It seems as though the eyes of every passenger on the ferry are boring into me, or at least the peepers that aren’t closed due to tipsy drowsiness.
The water in my bottle is almost gone. I stare out the window, contemplating a scoop of Victoria Harbour to refill it. It might have marine debris in it but, psychologically, knowing hydration is in hand could relax me and, crucially, my throat. I am only five minutes into a late night ferry ride home. I won’t last. Someone will maim me from irritation.
The only body part as tense as my throat are my shoulders, ready for people to tap me sternly and say ‘can you take it outside?’
What then? This cough will carry across water. Do ships still have foghorns, and therefore loud noises remain an accepted form of comms? I fear what my series of parps could mean because, frankly, my cough is like a ship’s siren. What if I unknowingly coughed something political? Mind you. If my coughs were to tap out in Morse code an emergency sequence that beckoned the Marine Department, surely they’d have some extra medical supplies on board.
For the past two weeks, see, I have had a cough. It comes from nowhere, turning a peaceful moment to panic. Once it starts, it’s dogged. It won’t cease till at least two minutes of raucous barking have crescendoed to a contagious pinnacle.
The strength of the air being expelled by my throat is not just impressive, it’s practically measurable. At the hair salon, I started coughing and the airflow from my personal nozzle could have blow dried another customer’s short bob. That made my cough a Professional Remington.
Eventually, persuaded by others, I go to the doctor, to have my chest sounded and be told it’s completely clear. ‘Don’t worry,’ she says, ‘lots of people get this.’
I have a cough without cause? Others do too? Being told there is no explanation for something which nonetheless exists makes me fear the future.
The mystery genesis of my cough deserves study. I consider non-medical possible causes and land quickly on pollution. If that’s the case, then it won’t just be me who contracts a cough. Every journey will be accompanied by the rasping of an adjacent wayfarer. It will be a new form of noise pollution. Transport will sound like plague pits on wheels.
It strikes me then that transport should adapt. A relief area for coughers might be designated, like the opposite of a quiet coach. Already some Hong Kong ferry goers are told to head upstairs if they should wish to eat or drink.
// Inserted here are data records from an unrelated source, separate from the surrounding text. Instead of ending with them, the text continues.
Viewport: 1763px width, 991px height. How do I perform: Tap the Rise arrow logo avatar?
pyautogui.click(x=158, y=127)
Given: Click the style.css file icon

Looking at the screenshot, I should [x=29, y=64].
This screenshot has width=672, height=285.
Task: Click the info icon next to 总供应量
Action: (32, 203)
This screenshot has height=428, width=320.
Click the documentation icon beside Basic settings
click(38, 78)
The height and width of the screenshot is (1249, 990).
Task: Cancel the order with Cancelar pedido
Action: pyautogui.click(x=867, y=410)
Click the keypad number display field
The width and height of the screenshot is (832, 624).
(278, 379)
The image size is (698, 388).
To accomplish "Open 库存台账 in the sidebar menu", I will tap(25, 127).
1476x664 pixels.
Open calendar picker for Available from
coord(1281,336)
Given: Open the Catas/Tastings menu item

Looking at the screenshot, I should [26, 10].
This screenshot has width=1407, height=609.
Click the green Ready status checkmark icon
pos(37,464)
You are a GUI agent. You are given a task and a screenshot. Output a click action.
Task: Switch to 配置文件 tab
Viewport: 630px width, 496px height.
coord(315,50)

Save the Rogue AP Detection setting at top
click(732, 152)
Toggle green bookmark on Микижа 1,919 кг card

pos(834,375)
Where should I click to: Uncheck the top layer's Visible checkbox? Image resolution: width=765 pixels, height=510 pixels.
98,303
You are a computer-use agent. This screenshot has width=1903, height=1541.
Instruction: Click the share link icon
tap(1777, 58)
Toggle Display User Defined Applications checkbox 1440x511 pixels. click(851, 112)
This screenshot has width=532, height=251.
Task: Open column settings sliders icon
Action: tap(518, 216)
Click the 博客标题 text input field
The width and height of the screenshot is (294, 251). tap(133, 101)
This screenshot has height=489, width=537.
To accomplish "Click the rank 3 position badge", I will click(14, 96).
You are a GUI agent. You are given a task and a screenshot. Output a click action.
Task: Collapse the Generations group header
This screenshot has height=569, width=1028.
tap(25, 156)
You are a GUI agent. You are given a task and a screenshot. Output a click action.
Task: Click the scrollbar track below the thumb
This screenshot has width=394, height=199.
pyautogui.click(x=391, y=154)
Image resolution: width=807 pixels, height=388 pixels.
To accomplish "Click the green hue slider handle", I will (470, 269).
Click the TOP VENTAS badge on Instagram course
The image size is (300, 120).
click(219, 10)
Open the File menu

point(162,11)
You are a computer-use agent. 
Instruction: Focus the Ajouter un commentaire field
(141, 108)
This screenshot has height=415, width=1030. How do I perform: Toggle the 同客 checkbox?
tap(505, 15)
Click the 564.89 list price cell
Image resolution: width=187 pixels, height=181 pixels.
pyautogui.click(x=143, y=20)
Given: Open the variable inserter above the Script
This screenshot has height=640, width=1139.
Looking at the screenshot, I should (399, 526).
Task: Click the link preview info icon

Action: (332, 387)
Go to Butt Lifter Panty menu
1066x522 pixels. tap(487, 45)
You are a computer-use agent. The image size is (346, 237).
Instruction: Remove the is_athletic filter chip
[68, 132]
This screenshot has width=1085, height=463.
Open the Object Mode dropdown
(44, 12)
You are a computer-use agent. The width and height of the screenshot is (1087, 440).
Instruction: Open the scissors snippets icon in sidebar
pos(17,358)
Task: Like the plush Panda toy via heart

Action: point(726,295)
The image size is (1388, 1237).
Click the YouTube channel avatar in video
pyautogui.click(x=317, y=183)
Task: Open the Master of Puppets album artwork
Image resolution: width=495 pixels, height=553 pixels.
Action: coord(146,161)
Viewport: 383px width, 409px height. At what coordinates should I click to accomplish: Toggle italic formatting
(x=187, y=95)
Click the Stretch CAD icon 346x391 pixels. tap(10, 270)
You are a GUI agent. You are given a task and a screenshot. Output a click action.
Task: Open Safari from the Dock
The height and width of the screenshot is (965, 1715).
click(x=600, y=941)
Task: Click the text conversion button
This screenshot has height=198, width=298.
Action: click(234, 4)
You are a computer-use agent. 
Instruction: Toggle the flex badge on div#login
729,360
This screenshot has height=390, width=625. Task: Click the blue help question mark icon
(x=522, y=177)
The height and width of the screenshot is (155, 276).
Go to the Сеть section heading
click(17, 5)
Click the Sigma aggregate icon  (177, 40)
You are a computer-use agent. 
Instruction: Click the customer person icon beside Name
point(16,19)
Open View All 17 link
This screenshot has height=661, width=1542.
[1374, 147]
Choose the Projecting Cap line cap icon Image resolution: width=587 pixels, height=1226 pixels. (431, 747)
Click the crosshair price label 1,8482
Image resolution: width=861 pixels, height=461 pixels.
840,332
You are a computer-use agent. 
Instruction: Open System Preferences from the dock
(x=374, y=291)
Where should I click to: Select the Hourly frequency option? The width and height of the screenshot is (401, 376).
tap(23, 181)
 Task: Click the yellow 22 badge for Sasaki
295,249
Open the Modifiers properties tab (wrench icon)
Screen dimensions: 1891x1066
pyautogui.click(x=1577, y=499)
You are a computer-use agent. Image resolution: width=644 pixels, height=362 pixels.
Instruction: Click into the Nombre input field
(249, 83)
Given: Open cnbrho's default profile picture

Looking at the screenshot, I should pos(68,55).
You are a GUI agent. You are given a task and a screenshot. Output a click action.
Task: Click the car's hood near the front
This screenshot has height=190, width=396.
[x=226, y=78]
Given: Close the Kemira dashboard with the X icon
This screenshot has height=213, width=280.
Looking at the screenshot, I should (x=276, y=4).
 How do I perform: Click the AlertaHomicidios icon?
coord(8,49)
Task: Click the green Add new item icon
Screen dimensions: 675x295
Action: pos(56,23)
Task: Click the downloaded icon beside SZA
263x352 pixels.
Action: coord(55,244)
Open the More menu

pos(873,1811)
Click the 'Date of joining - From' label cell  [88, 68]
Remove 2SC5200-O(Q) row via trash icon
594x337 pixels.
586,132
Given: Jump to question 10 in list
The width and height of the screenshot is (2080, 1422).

Add to that – ‘If you have a cough, please sit upstairs, at the back, in the unwellness area, which is demarcated by purple seats.‘ The colour would be chosen to match the shade a cougher’s face attains during a coughing fit.
It further occurs this all heralds a new market. On my ferry, I yearned for more water and cough syrup. Others similarly afflicted might too. Food delivery apps already abound – so why not a medical delivery app? Deliveroo for cough mixture. Cough Panda. Uber Syrups not Uber Eats. I foresee a med tech bubble.
With the ubiquity of coughs with no apparent cause – hey, the doctor said so – comes also a possible new drinks market. Instead of plain cough syrup, we sufferers might enjoy ingredients to add sweetness and further gaudiness. Medical mixology. Don’t forget soothing ice. And presto – a cough cocktail. A cough-tail!
Who wants a healthy economy? Unwellness seems to offer so many opportunities.